中国各地由来の様々な神を陰陽五行説に当てはめて構成し、さらに仏教の宇宙観を接合してあり、「龍」に表象されるエネルギーが天地を縦横無尽に駆け巡り、神や自然や人間を生み出して行く、中々壮大な神話になっている。

基本は中国神話なので、道教の物の見方が中心だが、日本で構成されたものらしいので微妙に日本風の改変らしきものも見られる。陰陽五行の考え方を理解するに当たって、中世陰陽師は理論を「ものがたり」に変換しつつ受容していったのだろう。
海外の文化を、自分の好みのかたちに巧みにアレンジして我が物とするのは、今も昔も変わらぬ日本人の得意技だ。
陰陽師の使う占術の詳しい内容は「金烏玉兎」の現代語訳を参照してもらうとして、当ブログでは創世神話の部分を、絵と文章で紹介してみたいと思う。

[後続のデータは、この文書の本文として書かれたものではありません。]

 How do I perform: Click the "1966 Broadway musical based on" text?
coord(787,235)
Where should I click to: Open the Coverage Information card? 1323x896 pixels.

掲載するイラストは「金烏玉兎」の文面に登場する神名を、中国神話の図像として現存するものと組み合わせつつ、私が独自にブレンドしたもので、我ながらやや強引な組み合わせもしており資料的な価値は薄いと思われる。
伝説の書物「金烏玉兎」をネタにした、一幕の紙芝居と言ったところになるだろう。